Please format the lines below as a numbered list, leaving out any blank lines.

## Begin Records to process

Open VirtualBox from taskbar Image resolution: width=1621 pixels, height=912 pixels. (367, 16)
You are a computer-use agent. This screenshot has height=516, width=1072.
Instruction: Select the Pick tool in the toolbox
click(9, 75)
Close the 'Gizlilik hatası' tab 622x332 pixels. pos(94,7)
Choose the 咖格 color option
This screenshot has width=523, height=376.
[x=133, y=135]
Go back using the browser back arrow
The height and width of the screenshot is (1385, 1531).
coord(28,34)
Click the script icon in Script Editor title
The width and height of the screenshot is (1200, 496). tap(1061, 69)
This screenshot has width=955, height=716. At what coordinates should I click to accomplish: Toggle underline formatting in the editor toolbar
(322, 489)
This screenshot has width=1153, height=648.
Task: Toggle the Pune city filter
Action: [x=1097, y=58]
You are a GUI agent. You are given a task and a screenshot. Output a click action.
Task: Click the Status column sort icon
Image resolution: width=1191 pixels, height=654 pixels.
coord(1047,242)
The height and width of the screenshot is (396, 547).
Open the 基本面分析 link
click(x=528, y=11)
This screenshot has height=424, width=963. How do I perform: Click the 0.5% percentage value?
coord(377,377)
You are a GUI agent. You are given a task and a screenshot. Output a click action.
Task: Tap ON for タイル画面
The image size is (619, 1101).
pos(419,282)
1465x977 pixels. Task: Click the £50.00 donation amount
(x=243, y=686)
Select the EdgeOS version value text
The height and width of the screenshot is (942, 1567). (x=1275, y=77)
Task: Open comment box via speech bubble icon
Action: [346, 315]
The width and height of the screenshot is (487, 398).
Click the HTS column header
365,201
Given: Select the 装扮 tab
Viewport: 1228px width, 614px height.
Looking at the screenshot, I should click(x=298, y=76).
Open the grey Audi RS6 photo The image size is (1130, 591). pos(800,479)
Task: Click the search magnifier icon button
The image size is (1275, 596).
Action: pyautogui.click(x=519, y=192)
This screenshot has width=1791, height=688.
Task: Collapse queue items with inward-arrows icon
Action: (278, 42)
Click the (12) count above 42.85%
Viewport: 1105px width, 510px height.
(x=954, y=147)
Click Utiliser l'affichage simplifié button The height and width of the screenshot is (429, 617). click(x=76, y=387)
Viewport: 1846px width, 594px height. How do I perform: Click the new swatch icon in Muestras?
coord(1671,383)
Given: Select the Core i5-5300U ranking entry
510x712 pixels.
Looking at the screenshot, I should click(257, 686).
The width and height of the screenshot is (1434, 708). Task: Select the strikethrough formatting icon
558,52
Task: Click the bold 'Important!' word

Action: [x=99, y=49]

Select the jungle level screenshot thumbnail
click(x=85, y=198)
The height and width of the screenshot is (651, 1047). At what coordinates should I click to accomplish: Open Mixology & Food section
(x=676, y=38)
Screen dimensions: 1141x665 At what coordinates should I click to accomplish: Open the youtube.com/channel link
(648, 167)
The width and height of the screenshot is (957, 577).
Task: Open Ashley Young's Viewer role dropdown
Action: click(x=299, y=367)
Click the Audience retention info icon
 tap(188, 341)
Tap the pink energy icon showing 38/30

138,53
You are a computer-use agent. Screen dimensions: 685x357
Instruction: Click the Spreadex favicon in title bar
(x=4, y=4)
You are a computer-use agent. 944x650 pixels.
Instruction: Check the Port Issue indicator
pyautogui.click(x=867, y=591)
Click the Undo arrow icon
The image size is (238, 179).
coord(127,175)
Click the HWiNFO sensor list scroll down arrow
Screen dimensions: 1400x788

## End Records to process

* [Answer in full]
1. Open VirtualBox from taskbar Image resolution: width=1621 pixels, height=912 pixels. (367, 16)
2. You are a computer-use agent. This screenshot has height=516, width=1072.
3. Instruction: Select the Pick tool in the toolbox
4. click(9, 75)
5. Close the 'Gizlilik hatası' tab 622x332 pixels. pos(94,7)
6. Choose the 咖格 color option
7. This screenshot has width=523, height=376.
8. [x=133, y=135]
9. Go back using the browser back arrow
10. The height and width of the screenshot is (1385, 1531).
11. coord(28,34)
12. Click the script icon in Script Editor title
13. The width and height of the screenshot is (1200, 496). tap(1061, 69)
14. This screenshot has width=955, height=716. At what coordinates should I click to accomplish: Toggle underline formatting in the editor toolbar
15. (322, 489)
16. This screenshot has width=1153, height=648.
17. Task: Toggle the Pune city filter
18. Action: [x=1097, y=58]
19. You are a GUI agent. You are given a task and a screenshot. Output a click action.
20. Task: Click the Status column sort icon
21. Image resolution: width=1191 pixels, height=654 pixels.
22. coord(1047,242)
23. The height and width of the screenshot is (396, 547).
24. Open the 基本面分析 link
25. click(x=528, y=11)
26. This screenshot has height=424, width=963. How do I perform: Click the 0.5% percentage value?
27. coord(377,377)
28. You are a GUI agent. You are given a task and a screenshot. Output a click action.
29. Task: Tap ON for タイル画面
30. The image size is (619, 1101).
31. pos(419,282)
32. 1465x977 pixels. Task: Click the £50.00 donation amount
33. (x=243, y=686)
34. Select the EdgeOS version value text
35. The height and width of the screenshot is (942, 1567). (x=1275, y=77)
36. Task: Open comment box via speech bubble icon
37. Action: [346, 315]
38. The width and height of the screenshot is (487, 398).
39. Click the HTS column header
40. 365,201
41. Given: Select the 装扮 tab
42. Viewport: 1228px width, 614px height.
43. Looking at the screenshot, I should click(x=298, y=76).
44. Open the grey Audi RS6 photo The image size is (1130, 591). pos(800,479)
45. Task: Click the search magnifier icon button
46. The image size is (1275, 596).
47. Action: pyautogui.click(x=519, y=192)
48. This screenshot has width=1791, height=688.
49. Task: Collapse queue items with inward-arrows icon
50. Action: (278, 42)
51. Click the (12) count above 42.85%
52. Viewport: 1105px width, 510px height.
53. (x=954, y=147)
54. Click Utiliser l'affichage simplifié button The height and width of the screenshot is (429, 617). click(x=76, y=387)
55. Viewport: 1846px width, 594px height. How do I perform: Click the new swatch icon in Muestras?
56. coord(1671,383)
57. Given: Select the Core i5-5300U ranking entry
58. 510x712 pixels.
59. Looking at the screenshot, I should click(257, 686).
60. The width and height of the screenshot is (1434, 708). Task: Select the strikethrough formatting icon
61. 558,52
62. Task: Click the bold 'Important!' word
63. Action: [x=99, y=49]
64. Select the jungle level screenshot thumbnail
65. click(x=85, y=198)
66. The height and width of the screenshot is (651, 1047). At what coordinates should I click to accomplish: Open Mixology & Food section
67. (x=676, y=38)
68. Screen dimensions: 1141x665 At what coordinates should I click to accomplish: Open the youtube.com/channel link
69. (648, 167)
70. The width and height of the screenshot is (957, 577).
71. Task: Open Ashley Young's Viewer role dropdown
72. Action: click(x=299, y=367)
73. Click the Audience retention info icon
74.  tap(188, 341)
75. Tap the pink energy icon showing 38/30
76. 138,53
77. You are a computer-use agent. Screen dimensions: 685x357
78. Instruction: Click the Spreadex favicon in title bar
79. (x=4, y=4)
80. You are a computer-use agent. 944x650 pixels.
81. Instruction: Check the Port Issue indicator
82. pyautogui.click(x=867, y=591)
83. Click the Undo arrow icon
84. The image size is (238, 179).
85. coord(127,175)
86. Click the HWiNFO sensor list scroll down arrow
87. Screen dimensions: 1400x788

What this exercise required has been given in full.